Hi All, I have a query regarding the processing ti...
# troubleshooting
s
Hi All, I have a query regarding the processing time of Meltano VS a custom Python script I wrote ( which does the same job). So now, I have made a custom tap to read Splunk Windows logs. For Target I'm using target-parquet ( available OOB on meltano hub). My Job is simply to parse logs and convert them into Parquet. So Here are the Time Stats: ---------------------------------------- For 1 GB of Splunk Windows Logs : Meltano pipeline ( without Batch Capability) : 8 min 7 secs (average of 3 runs) Meltano pipeline ( with Batch Capability) : 3 min 52 secs (avg. of 3 runs) My Custom Python Script : 1 min 40 secs (avg. of 3 runs) For 5GB of Splunk Windows Logs: Meltano pipeline ( without Batch Capability) : 40 min 55 secs (average of 3 runs) Meltano pipeline ( with Batch Capability) : 15 min 48 secs (avg. of 3 runs) My Custom Python Script : 8 min 25 secs (avg. of 3 runs) Now, I have some questions. 1)Is the time required by Meltano within the expected range? 2) Is there any way in which I can further decrease the processing time for Meltano? ( Only got one article i.e 6X YOUR SPEED USING BATCHING (https://meltano.com/blog/6x-more-speed-for-your-data-pipelines-with-batch-messages/) Although the above article did help me to reduce processing time as provided above in the stats, I still need to improve more on performance for my use case. 3) Is there any parameter, config etc which is there in Meltano, which can help me boost the performance? 4) Why my custom Python script is much faster than Meltano. Where is Meltano taking time? And if that can be changed? Thanks in Advance!
v
Here's a nice writeup on how to profile the code to analyze what's taking so long https://sdk.meltano.com/en/latest/dev_guide.html#testing-performance It being that much slower with batch is surprising to me but we'd have to dive into the differences in implementation.
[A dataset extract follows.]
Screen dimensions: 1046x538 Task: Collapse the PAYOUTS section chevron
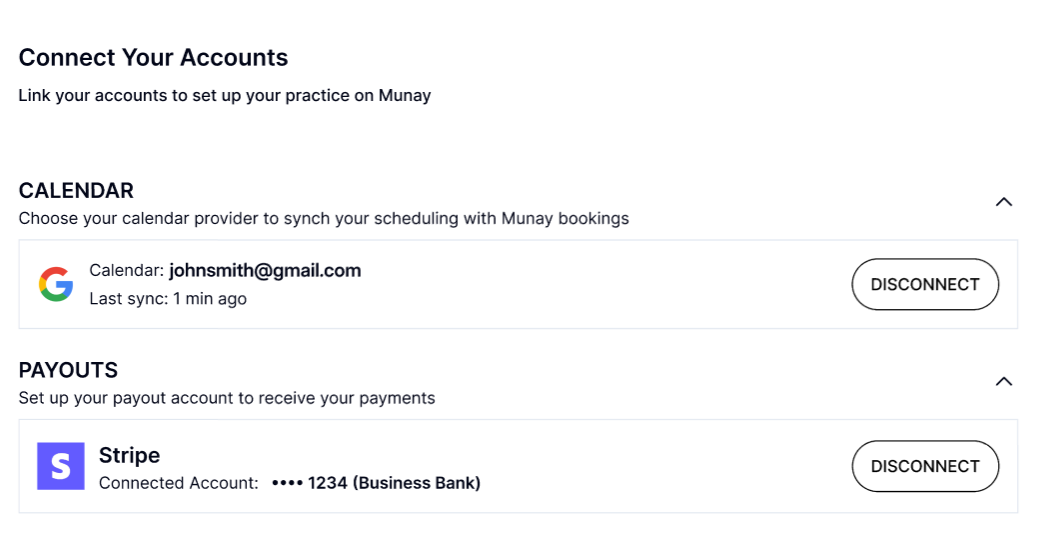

Very curious in your results!
a
Which version of meltano are you running?
meltano --version
e
I'm curious what the numbers would be using the tap and target outside of Meltano. My guess is there's very little overhead these days, but it'd be interesting if we're leaving some performance on the table. That said, it's hard to compare without looking at your code but Meltano/Singer heavily does JSON SerDe that can become a bottleneck. There's also the fact that the sdk tries to be smart and clean up every record before the tap emits it, so that could be another bottleneck.
s
I am using Version 3.3.2